**SET PROBLEM A:**
Return the part of the forum thread about multiprocessor Rybka between "Subject: Re: To" and "bottom , inline.", inclusive.
**SET PROBLEM B:**
Answer these questions using the forum thread about multiprocessor Rybka:
(i) Who is named as the author of the message?
(ii) At what time on January 20, 2006 did Mridul Muralidharan write his reply?
(iii) According to Tord Romstad, what would an engine using processes consume a bit more of?
**SET PROBLEM C:**
Extend the forum thread about multiprocessor Rybka, starting after its last sentence.

**PASSAGE:**
Computer Chess Club Archives


Search

Terms

Messages

Subject: Re: To Vasik - What is the progress of MP Rybka ?

Author: Vasik Rajlich

Date: 07:54:23 01/21/06

Go up one level in this thread


On January 20, 2006 at 11:35:53, Mridul Muralidharan wrote:

>Hi Vas,
>
>  Responses at the bottom , inline.
>
>Regards,
>Mridul
>
>On January 20, 2006 at 09:14:26, Vasik Rajlich wrote:
>
>>On January 19, 2006 at 22:10:05, Mridul Muralidharan wrote:
>>
>>>On January 19, 2006 at 16:45:37, Tord Romstad wrote:
>>>
>>>>On January 19, 2006 at 15:02:26, Dann Corbit wrote:
>>>>
>>>>>On January 19, 2006 at 03:48:34, Tord Romstad wrote:
>>>>>
>>>>>>Why?  Wouldn't a chess engine using multiple processes and
>>>>>>shared memory be just as fast as a similar program with
>>>>>>multiple threads on a computer with several CPUs (or CPUs
>>>>>>with multiple cores)?  I thought the engine using processes
>>>>>>would just consume a bit more memory, and not have any
>>>>>>significant disadvantages apart from that.

**LISTED ENTRIES:**

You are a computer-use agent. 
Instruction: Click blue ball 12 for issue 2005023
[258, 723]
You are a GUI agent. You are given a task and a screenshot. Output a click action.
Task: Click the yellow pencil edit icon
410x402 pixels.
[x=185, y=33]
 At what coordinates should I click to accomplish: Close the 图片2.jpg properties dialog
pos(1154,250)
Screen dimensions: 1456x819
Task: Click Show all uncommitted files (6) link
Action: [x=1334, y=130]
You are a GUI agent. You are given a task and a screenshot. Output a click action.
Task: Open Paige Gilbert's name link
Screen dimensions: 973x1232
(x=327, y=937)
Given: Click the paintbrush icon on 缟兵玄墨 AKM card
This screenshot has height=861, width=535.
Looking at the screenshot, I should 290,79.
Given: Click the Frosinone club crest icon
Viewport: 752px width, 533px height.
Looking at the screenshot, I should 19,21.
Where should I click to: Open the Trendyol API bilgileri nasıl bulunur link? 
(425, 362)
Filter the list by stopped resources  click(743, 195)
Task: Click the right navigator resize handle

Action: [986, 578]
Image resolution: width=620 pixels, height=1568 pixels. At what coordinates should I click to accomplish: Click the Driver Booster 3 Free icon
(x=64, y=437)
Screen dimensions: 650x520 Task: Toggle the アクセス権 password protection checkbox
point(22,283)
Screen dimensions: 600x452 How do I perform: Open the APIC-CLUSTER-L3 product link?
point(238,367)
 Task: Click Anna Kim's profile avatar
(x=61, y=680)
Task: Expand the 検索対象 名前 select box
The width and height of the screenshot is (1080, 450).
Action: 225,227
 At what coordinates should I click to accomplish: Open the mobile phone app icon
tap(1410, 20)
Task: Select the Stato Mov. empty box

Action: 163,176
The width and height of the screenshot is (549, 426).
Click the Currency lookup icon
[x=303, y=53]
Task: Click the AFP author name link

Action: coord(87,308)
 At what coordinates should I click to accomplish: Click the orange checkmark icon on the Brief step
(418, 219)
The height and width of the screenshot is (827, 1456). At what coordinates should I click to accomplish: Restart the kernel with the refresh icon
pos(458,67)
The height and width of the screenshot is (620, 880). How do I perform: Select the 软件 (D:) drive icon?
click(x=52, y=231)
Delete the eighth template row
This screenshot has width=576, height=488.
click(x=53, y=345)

**FINAL ANSWER A:**
Subject: Re: To Vasik - What is the progress of MP Rybka ?

Author: Vasik Rajlich

Date: 07:54:23 01/21/06

Go up one level in this thread


On January 20, 2006 at 11:35:53, Mridul Muralidharan wrote:

>Hi Vas,
>
>  Responses at the bottom , inline.

**FINAL ANSWER B:**
(i) Vasik Rajlich
(ii) 11:35:53
(iii) Memory

**FINAL ANSWER C:**
>>>>>>
>>>>>>I'm not saying that you are wrong, of course.  I am totally
>>>>>>ignorant about this subject, and I ask in order to learn more.
>>>>>
>>>>>Process startup time, verses thread startup time can be significant.
>>>>
>>>>Yes, of course, but I don't see why you would want to start new
>>>>processes except during program initialisation.  It seems to me
>>>>that the obvious thing to do would be to start all processes at
>>>>once during program initialisation, and keep them running
>>>>throughout the game.  When there is no work to do, a process
>>>>would simply return to some sort of idle loop.
>>>>
>>>>>An executable consumes more computer resources than a thread.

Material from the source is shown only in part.